Example
My distributed event-sourced system simulates houses being built and purchased over a period of time. For simplicity sake, we will use the year as the distributed clock value (forgetting vector clocks for now).
Houses take 1 year to build in version 1 of the system, but take twice as long in version 2. This is a change in logic rather than structure.
To cope with this change, events recorded in version 1 must also be replayed by version 1 when rebuilding state/snapshots. When version 2 of the log is reached, the application switches over to version 2 of the logic and continues replaying the residual events. A valid snapshot is built.
Problem
The nodes in my distributed system will be updated to version 2 at different times, creating a window whereby multiple versions are running simultaneously. My current understanding is this window can only be reduced through techniques like feature switching, but cannot be completely removed (unless you sacrifice availability by bringing the entire system down for an upgrade).

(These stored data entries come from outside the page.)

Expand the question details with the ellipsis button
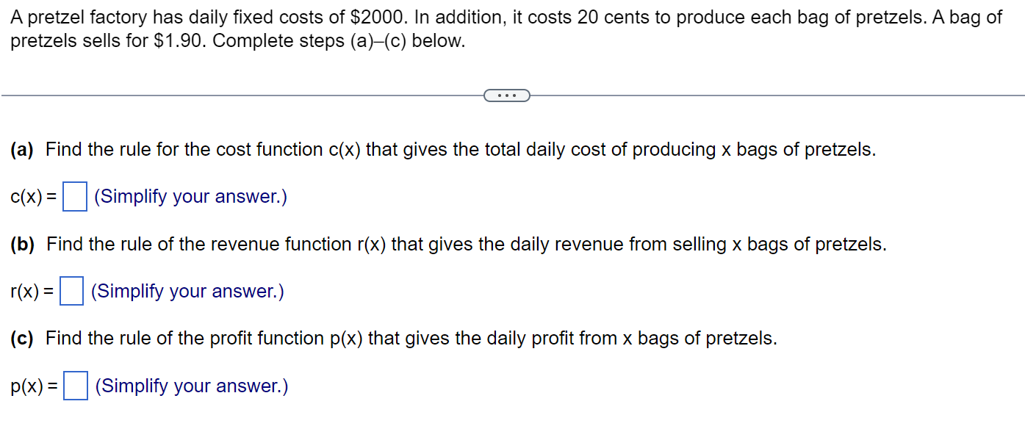The height and width of the screenshot is (440, 1025). coord(508,95)
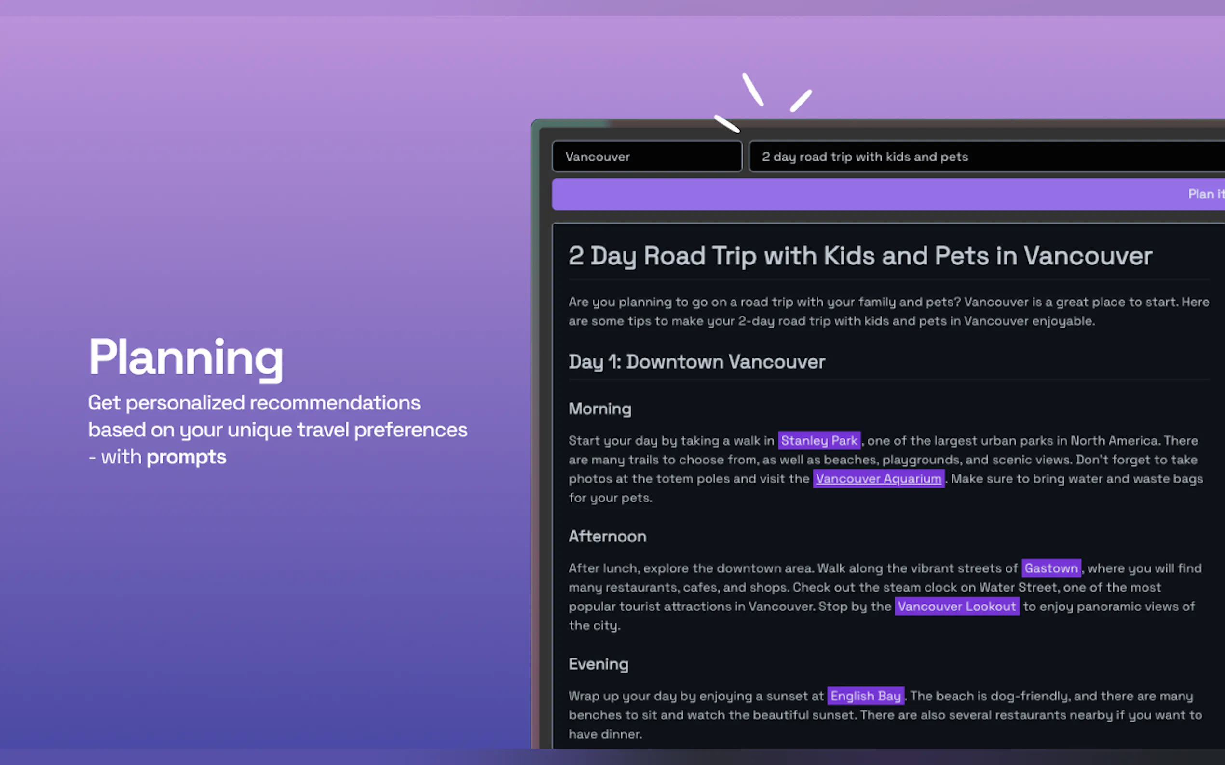Open the Stanley Park link
The width and height of the screenshot is (1225, 765).
click(819, 441)
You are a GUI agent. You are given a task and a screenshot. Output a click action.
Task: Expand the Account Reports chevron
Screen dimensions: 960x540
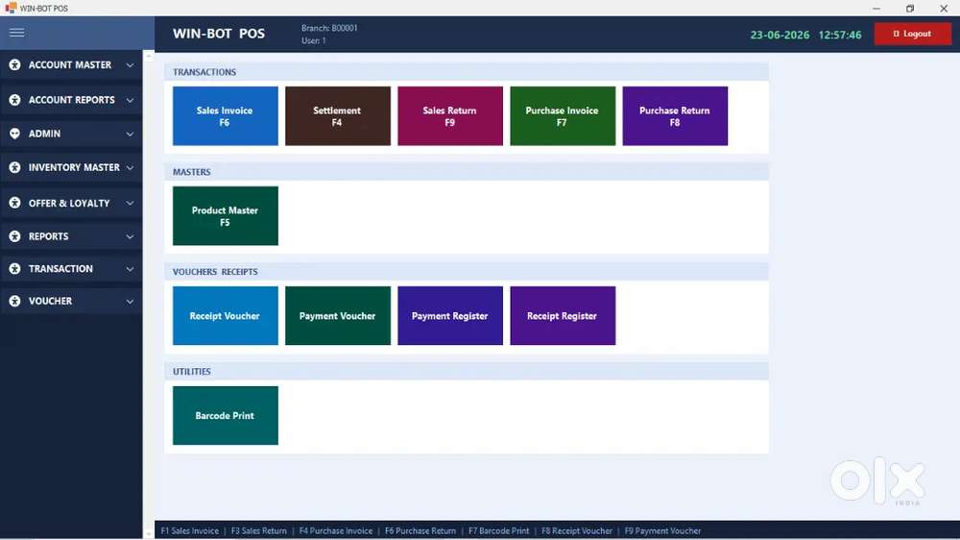(130, 100)
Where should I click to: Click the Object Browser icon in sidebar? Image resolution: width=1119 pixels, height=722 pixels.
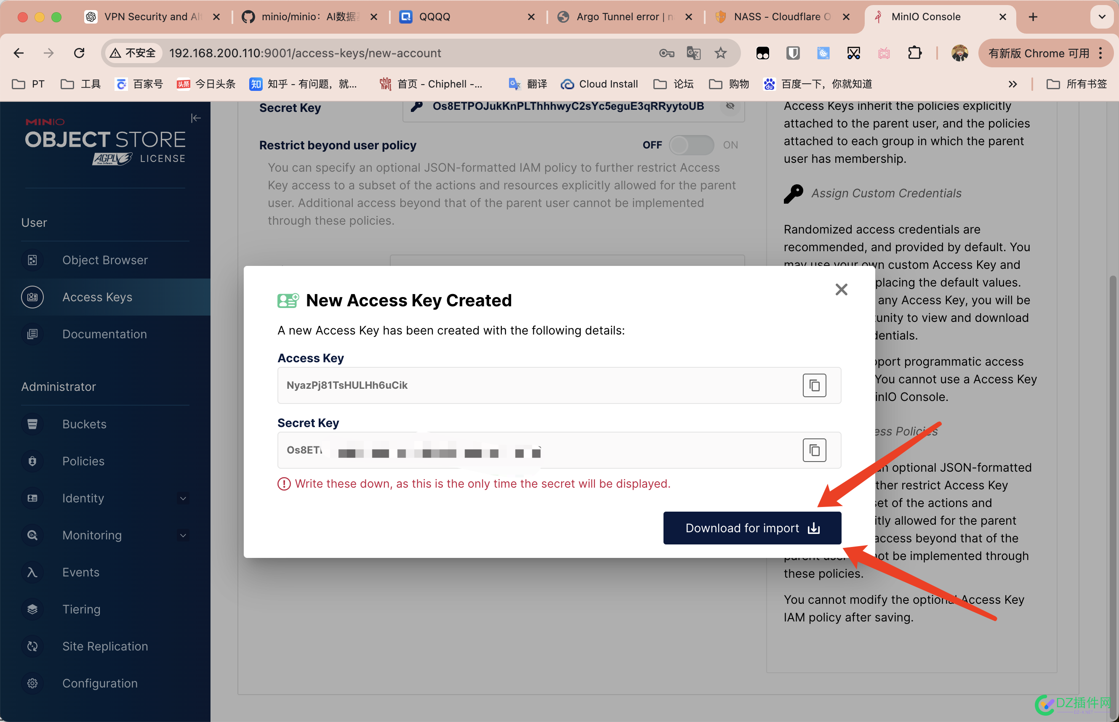point(31,260)
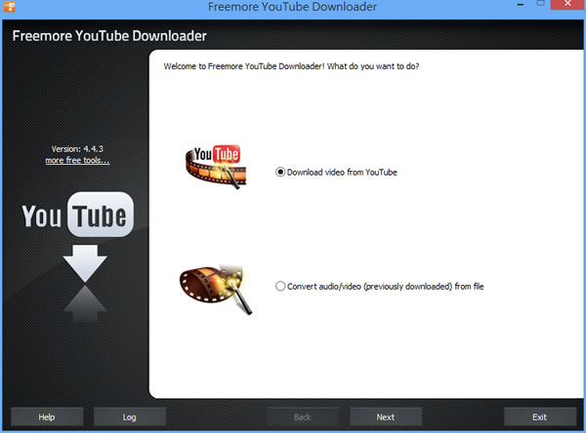Quit using the Exit button
586x433 pixels.
pyautogui.click(x=540, y=416)
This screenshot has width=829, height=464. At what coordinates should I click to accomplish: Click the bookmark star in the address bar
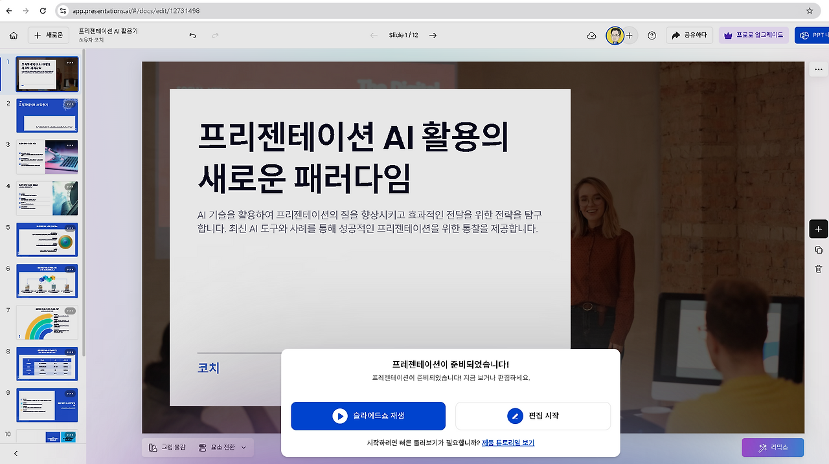(810, 10)
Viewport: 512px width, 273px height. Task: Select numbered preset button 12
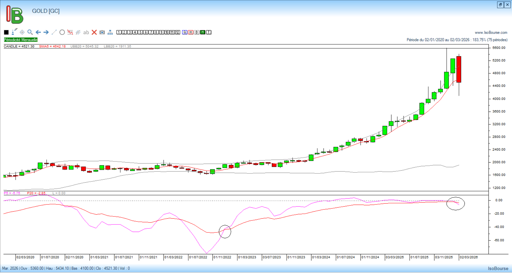[178, 32]
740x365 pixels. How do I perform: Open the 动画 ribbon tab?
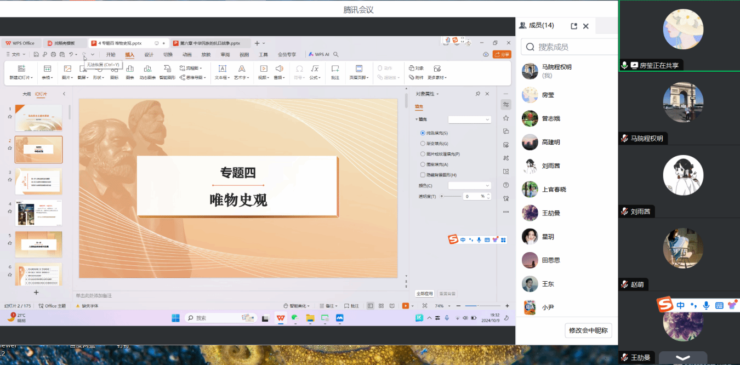tap(187, 55)
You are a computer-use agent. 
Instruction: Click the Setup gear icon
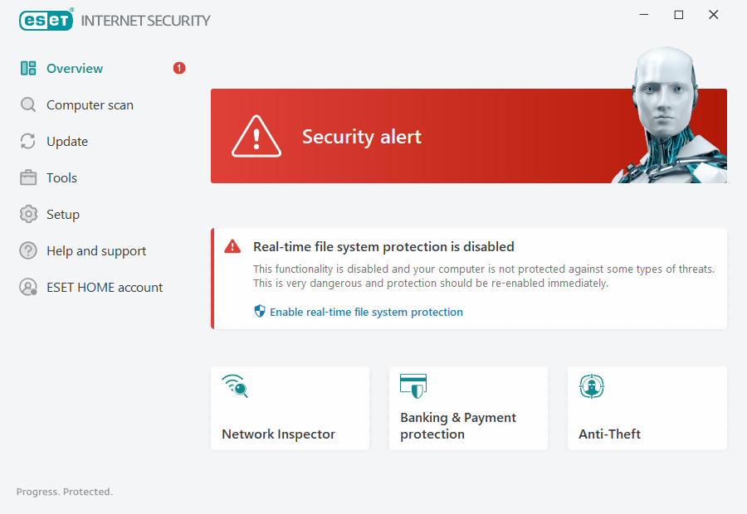(28, 215)
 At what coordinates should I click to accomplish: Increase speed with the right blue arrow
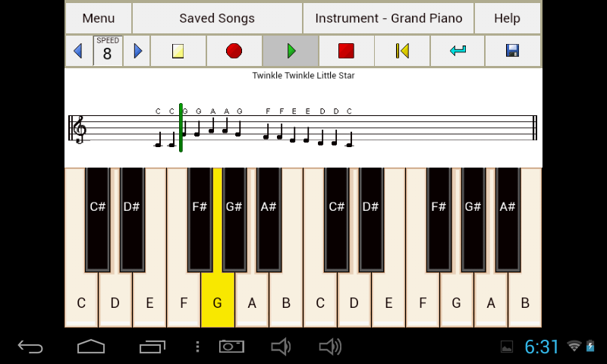137,51
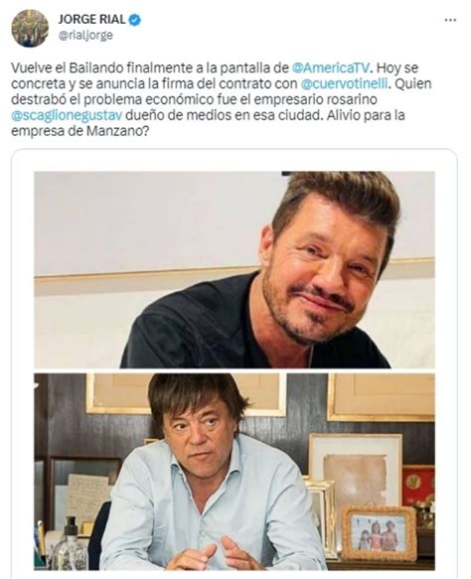Click the wicker-framed beach photo on the desk
This screenshot has width=471, height=579.
(x=379, y=533)
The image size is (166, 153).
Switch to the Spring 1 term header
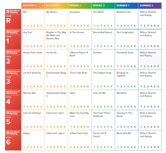point(80,6)
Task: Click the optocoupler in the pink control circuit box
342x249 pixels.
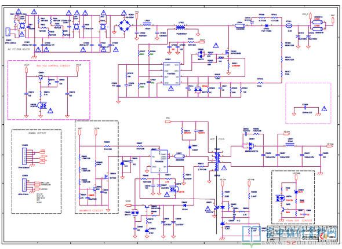Action: [x=42, y=105]
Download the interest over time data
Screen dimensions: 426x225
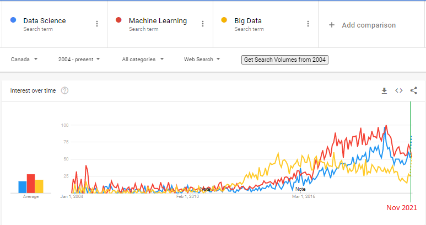point(384,90)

This creates a problem when merging the event logs from distributed nodes. The event versions bleed into each other, making it impossible to simply upgrade from version 1 to 2 during the replay. E.g.:
Node Clock Event
... pre-merge ...
A 2000 HouseBuildStarted('Alpha')
A 2001 HousePurchased('Alpha') <- 'HouseBuilt' event is implicit (inferred through logic).
A 2002 NodeUpgradedTo('V2')
B 2002 HouseBuildStarted('Bravo')
B 2003 HousePurchased('Bravo')
B 2004 NodeUpgradedTo('V2')
... post-merge ...
A 2000 HouseBuildStarted('Alpha')
A 2001 HousePurchased('Alpha')
B 2002 HouseBuildStarted('Bravo')
A 2002 NodeUpgradedTo('V2')
B 2003 HousePurchased('Bravo') <- 'Bravo' does not exist yet (1 year early)
B 2004 NodeUpgradedTo('V2')
How is this usually handled in systems where taking all the nodes down is not acceptable?